I feel a little dumb asking this but aside from the basic financial literary skills (budget, use cash, don't take on debt, fully funded programs and opportunities all the way, and have emergency fund) I'm having a hard time understanding investing. I do get the importance of a RothIRA and was thinking TDAmeritrade (already have accounts with TD) or CharlesSchwaab but looking for other suggestions. Beyond that should I be looking into ETF's (still don't understand how this is different from a mutual fund) or Index Funds? Then would a service like Vanguagrd make more sense as it provides all of these services (RothIRA, Indexfunds, etc). Sorry if this was confusing and thanks from a bumbling grad student!
Mutual funds and etfs are both pools of stocks/bonds that have a single share price.
Differences:
Mutual funds’ prices do not change throughout the day. They only change at close of market. Usually mutual funds charge several fees (ie loads) to cover their analysts picking the combination of assets. They also charge a percentage based upon performance. Regulations indicate that when these fees or commissions are lower than like 1%, they can say they are no-load, no-commmison. At these timeframes, 1-3% can be devastating to your retirement. Usually trading is a bit slow because of how the price is set (and some ownership stuff). There is usually also a minimum buy in for mutual funds.
Etfs change throughout the day based upon demand, which usually mirrors the performance of the value of the pool of assets. Typically the fees are MUCH lower than mutual funds. Trading is much more rapid, so if you want to get rid of some shares you can accomplish that ASAP. There’s some increased volatility but some better tax stuff for etfs. There are also many many more small etfs with varying degrees of legitimacy.
Index funds can be mutual funds or etfs. They just buy the stocks that make up whatever index. SPY is an etf index fund that has stocks in every company listed in the s&p500, which is a type of index of how the market is performing. Vanguard has some funds that follow the Dow Jones industrial index which is another index of how the market/economy is performing. (Dow Jones “weighs” some industries and uses 30 companies more than others while the s&p doesn’t weight stuff but uses 505 companies.).
In general, the stock market will go up 10% per year ON AVERAGE during a 30 year period, but inflation will average 3% per year. This is where the 7% real returns figure comes from.
Bonds are basically when a company asks for a loan from you. Typically bonds pay a set interest rate which are bad if the company is a well established one, because they can get money from other sources at higher rates.

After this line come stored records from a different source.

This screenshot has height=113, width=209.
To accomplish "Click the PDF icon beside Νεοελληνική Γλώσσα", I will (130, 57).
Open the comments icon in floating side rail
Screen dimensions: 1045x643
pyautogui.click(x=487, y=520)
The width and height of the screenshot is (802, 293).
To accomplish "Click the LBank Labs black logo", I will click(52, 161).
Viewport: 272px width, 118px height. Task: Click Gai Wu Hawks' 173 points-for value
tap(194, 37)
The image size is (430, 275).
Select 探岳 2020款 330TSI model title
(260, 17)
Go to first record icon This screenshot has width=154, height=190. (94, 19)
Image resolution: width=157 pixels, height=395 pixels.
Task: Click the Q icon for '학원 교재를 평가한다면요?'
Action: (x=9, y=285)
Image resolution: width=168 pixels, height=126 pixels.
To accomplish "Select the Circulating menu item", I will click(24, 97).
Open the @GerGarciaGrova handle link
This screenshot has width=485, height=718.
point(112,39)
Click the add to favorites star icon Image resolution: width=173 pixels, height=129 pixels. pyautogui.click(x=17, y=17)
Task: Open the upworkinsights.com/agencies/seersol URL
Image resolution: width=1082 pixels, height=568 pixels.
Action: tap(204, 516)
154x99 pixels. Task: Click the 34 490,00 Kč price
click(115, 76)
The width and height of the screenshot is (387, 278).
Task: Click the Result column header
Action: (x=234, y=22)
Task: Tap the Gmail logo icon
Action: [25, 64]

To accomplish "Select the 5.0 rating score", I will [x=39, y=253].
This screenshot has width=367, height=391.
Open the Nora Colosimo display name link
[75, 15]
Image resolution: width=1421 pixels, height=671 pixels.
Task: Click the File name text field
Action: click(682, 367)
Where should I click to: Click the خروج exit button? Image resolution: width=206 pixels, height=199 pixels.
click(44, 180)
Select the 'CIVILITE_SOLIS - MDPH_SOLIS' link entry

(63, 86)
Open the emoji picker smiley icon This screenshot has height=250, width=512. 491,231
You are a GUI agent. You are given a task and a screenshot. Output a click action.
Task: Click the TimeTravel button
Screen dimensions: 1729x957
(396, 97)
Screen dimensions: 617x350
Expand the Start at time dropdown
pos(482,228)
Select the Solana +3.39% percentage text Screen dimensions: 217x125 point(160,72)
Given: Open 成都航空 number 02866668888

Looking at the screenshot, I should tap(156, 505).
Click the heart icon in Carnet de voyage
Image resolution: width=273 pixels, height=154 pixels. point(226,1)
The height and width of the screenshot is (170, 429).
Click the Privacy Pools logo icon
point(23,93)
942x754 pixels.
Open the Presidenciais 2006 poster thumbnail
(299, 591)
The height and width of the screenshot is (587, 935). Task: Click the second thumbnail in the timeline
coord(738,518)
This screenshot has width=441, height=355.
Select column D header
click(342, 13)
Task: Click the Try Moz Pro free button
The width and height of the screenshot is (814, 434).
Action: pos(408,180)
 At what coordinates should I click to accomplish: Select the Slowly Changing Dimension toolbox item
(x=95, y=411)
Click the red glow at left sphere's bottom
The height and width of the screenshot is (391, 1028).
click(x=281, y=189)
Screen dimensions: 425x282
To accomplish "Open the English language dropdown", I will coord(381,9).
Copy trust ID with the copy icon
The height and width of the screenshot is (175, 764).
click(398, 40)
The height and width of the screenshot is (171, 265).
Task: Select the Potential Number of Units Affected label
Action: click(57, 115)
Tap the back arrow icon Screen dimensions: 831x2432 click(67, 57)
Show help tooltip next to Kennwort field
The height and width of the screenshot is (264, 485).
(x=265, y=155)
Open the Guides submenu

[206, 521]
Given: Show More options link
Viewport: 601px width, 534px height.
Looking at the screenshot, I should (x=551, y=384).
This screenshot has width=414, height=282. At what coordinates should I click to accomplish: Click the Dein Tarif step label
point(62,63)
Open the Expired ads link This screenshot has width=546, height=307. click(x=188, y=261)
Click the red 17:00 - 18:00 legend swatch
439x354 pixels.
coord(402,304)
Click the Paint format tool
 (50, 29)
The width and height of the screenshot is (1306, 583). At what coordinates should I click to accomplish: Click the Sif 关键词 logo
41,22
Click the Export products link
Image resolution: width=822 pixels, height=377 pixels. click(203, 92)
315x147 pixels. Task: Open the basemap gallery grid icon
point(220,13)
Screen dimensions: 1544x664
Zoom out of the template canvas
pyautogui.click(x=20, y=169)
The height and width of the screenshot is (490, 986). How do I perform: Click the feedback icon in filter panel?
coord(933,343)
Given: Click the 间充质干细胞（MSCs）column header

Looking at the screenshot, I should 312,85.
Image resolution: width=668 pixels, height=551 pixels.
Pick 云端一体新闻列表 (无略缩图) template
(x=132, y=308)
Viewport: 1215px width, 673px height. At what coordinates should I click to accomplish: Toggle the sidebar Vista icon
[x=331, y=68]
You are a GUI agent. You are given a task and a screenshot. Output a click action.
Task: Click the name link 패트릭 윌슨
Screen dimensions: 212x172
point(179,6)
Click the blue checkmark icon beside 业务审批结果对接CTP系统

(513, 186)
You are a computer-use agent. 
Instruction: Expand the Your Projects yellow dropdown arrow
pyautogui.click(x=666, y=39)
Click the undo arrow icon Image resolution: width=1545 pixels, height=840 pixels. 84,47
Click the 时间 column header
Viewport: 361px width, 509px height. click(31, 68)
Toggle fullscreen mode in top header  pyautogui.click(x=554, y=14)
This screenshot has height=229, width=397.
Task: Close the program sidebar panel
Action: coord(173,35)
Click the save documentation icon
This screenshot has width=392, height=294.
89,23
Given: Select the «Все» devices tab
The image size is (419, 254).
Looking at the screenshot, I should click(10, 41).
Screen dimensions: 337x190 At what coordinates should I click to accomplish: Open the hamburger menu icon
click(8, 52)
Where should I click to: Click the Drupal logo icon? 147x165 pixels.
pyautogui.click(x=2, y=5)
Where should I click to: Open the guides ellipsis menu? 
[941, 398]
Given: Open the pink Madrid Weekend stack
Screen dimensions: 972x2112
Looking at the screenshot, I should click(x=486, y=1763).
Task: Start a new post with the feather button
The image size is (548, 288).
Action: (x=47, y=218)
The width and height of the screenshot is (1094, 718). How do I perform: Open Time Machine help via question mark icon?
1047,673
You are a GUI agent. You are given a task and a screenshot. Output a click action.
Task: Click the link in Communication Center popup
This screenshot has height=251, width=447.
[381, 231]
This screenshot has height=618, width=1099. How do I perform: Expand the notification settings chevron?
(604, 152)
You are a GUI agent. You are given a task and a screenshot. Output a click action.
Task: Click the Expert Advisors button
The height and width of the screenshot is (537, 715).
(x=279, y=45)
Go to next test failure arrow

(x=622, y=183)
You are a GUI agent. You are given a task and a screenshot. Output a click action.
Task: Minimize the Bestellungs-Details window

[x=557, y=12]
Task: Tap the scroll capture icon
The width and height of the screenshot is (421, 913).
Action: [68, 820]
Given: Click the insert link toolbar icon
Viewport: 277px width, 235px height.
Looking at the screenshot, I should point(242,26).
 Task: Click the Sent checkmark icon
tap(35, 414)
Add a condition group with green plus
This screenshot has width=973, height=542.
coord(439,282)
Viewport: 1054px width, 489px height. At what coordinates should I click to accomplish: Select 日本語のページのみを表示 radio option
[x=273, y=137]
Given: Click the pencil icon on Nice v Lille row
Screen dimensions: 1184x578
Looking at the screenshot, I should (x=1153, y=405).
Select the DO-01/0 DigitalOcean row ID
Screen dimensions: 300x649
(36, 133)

When the stock market goes down, bonds initially go down but then go relatively way up.
The basic advice is to have holding in an index fund for US stocks, an bond fund, and an index fund for international markets.
Vanguard is a favorite for most because they literally got sued because their fees and commissions were so low that other firms thought it wasn’t fair. They also tend to do as well or better than other firms.